> TASK PROMPT:
Rewrite the data as a Markdown table with the columns Row and Line. Start at the line containing "Where should I" and end at the line containing "pos(430,684)", skip blank lines, and leave the pictures out.

> INPUT FOR THIS TASK:
'''
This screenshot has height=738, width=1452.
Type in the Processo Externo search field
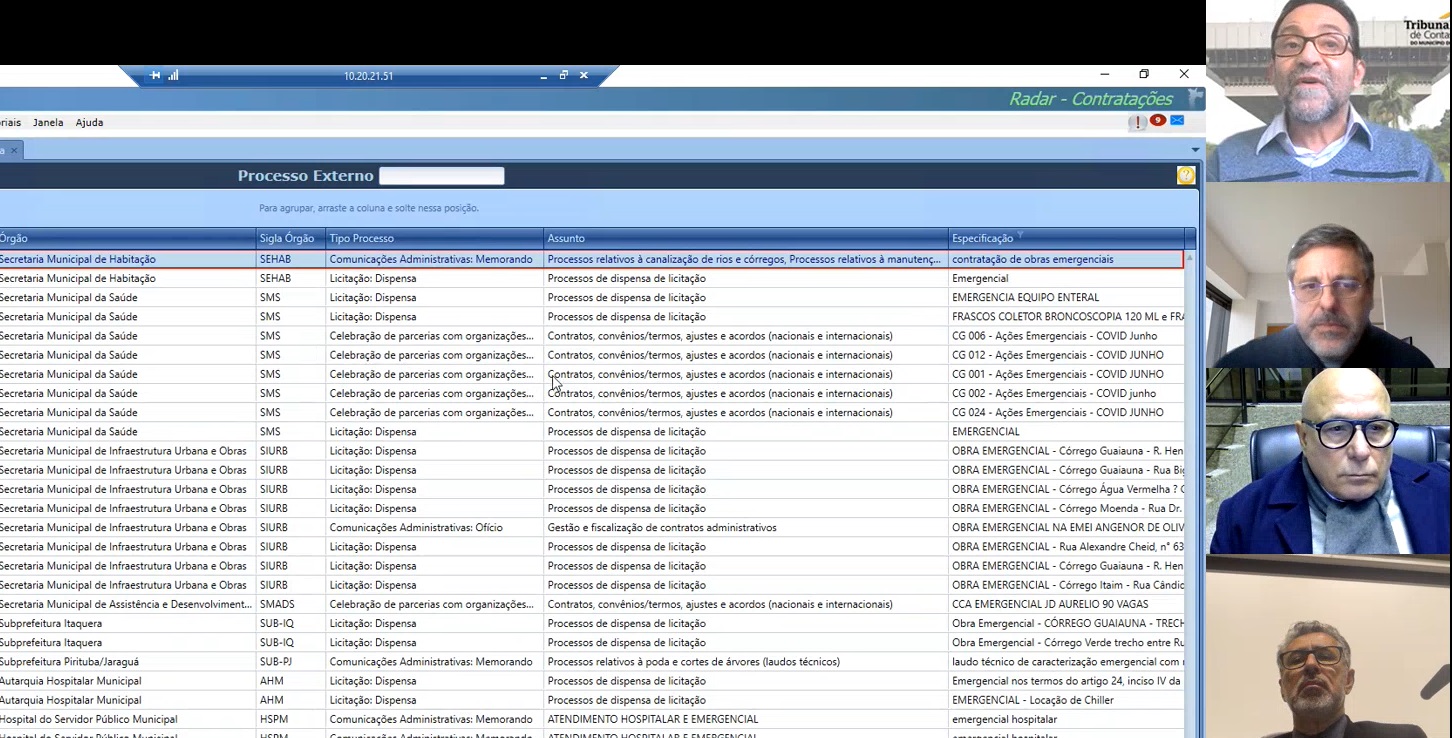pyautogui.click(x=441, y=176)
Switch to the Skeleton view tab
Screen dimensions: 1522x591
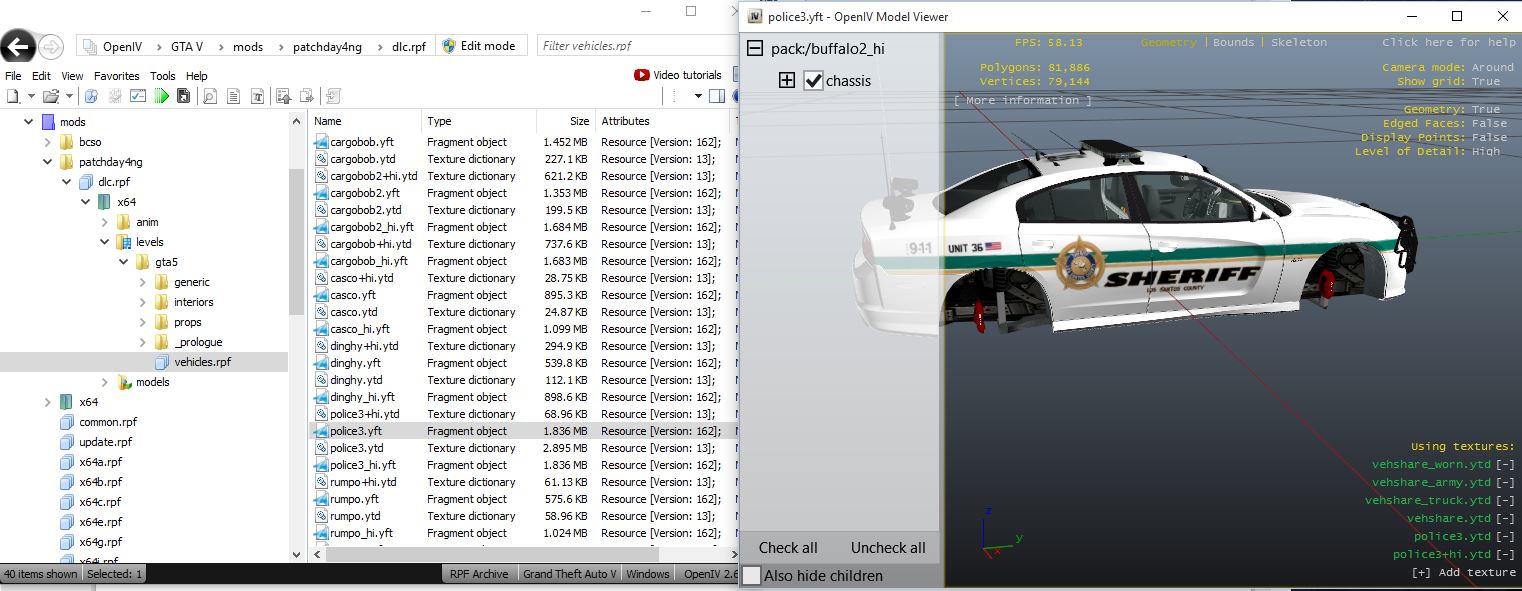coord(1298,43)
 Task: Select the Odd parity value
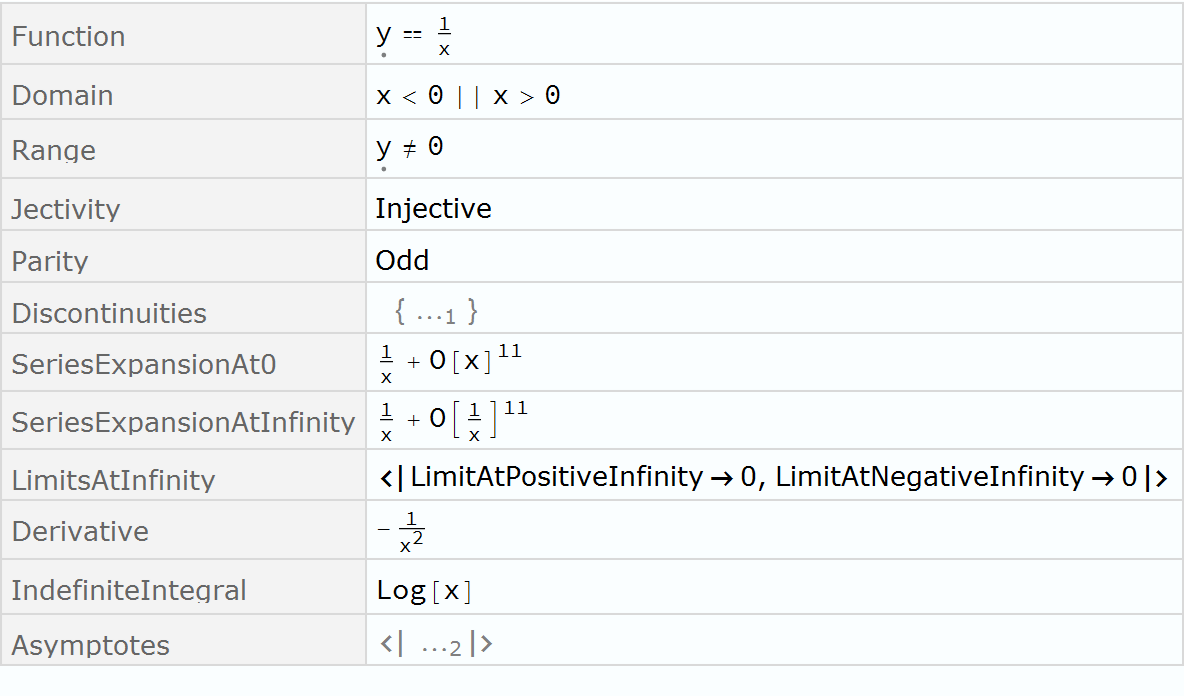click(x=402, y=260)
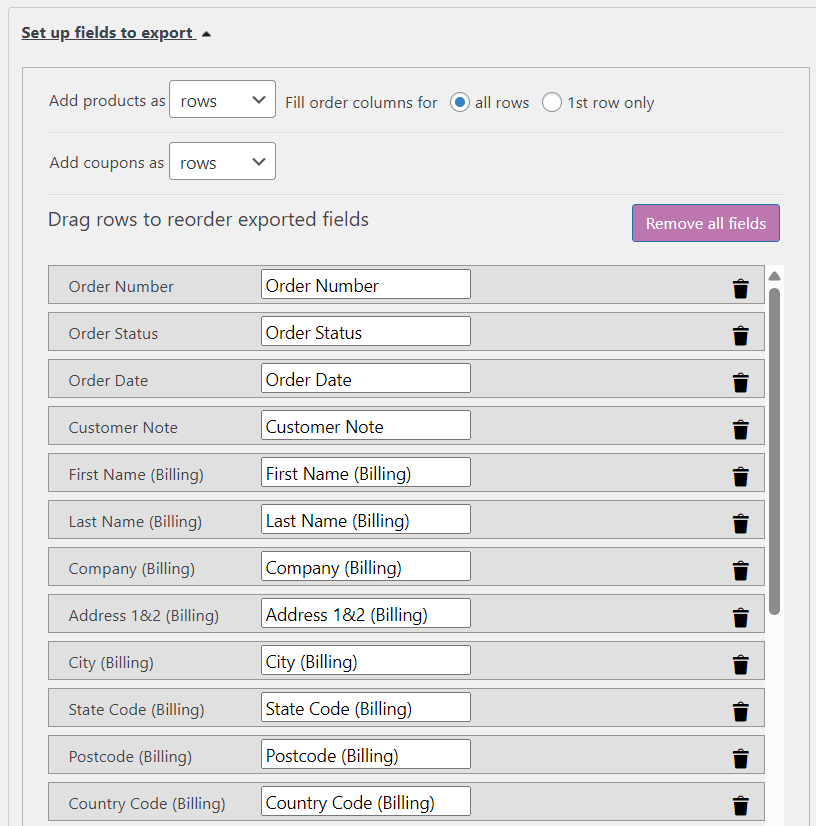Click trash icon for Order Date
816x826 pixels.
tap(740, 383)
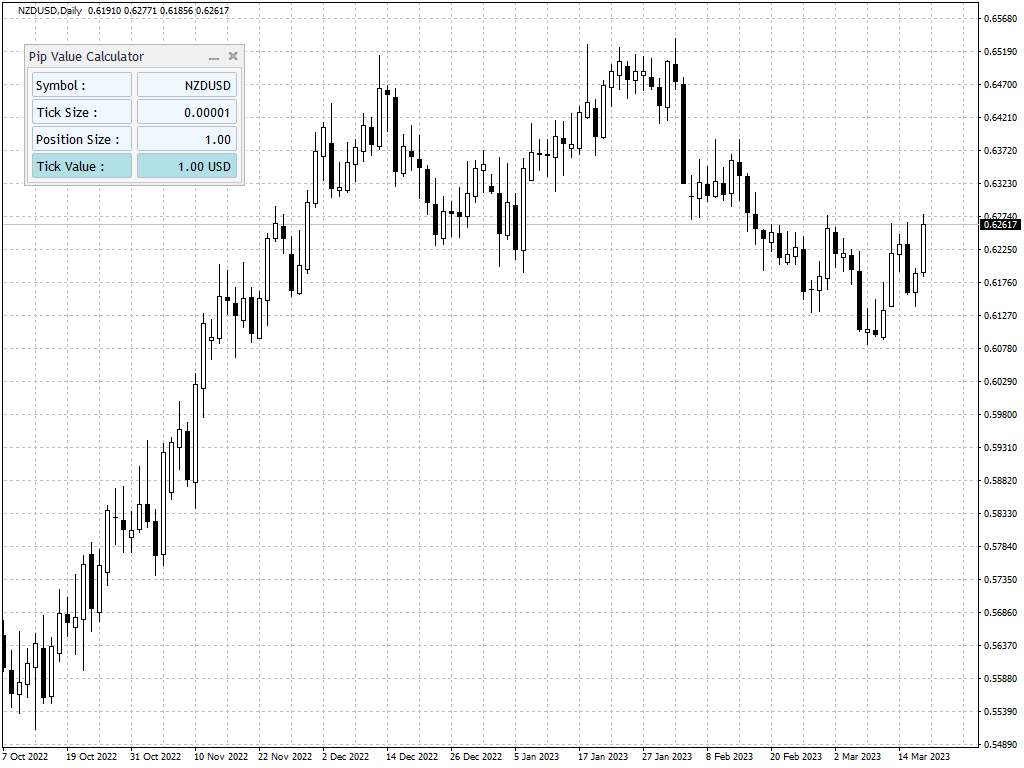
'''
'''
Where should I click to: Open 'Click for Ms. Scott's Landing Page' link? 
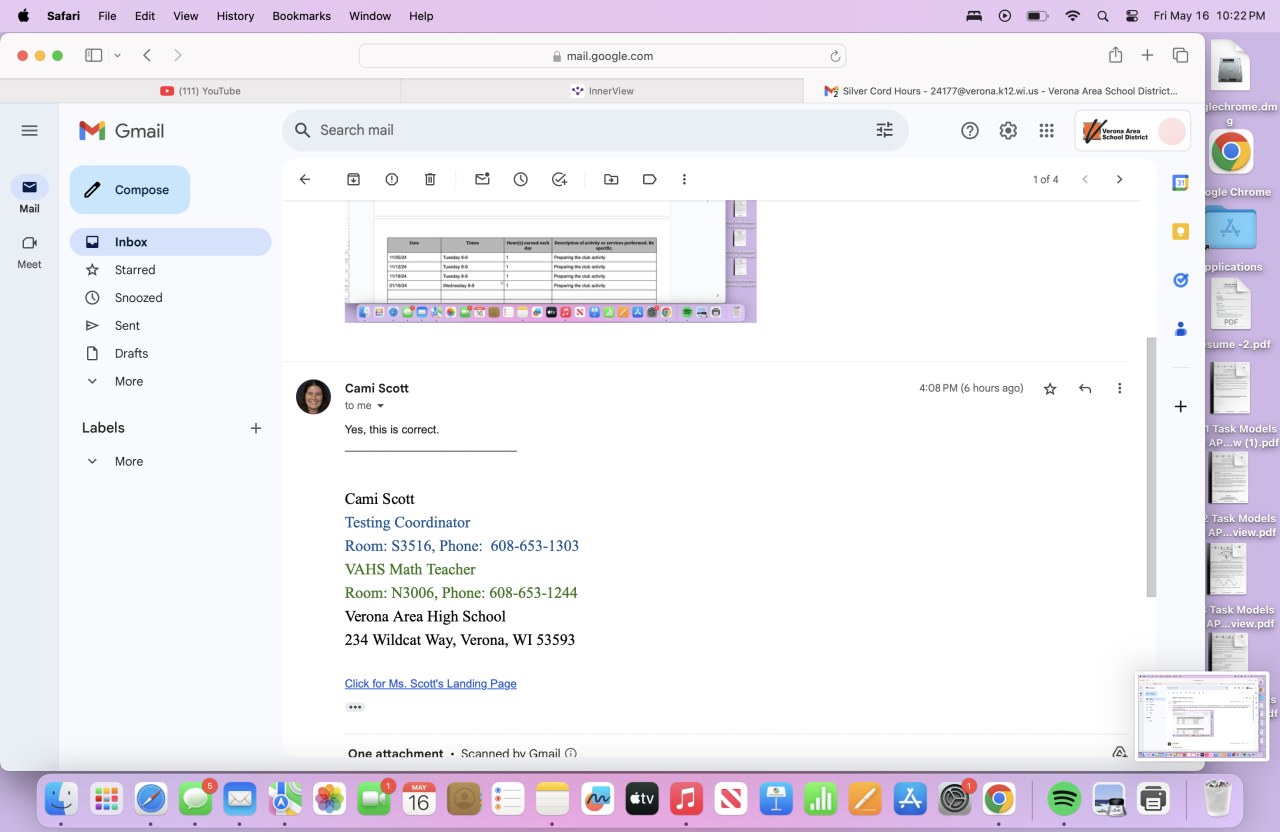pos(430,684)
'''
> RESULT:
| Row | Line |
|---|---|
| 1 | Where should I click to: Open 'Click for Ms. Scott's Landing Page' link?  |
| 2 | pos(430,684) |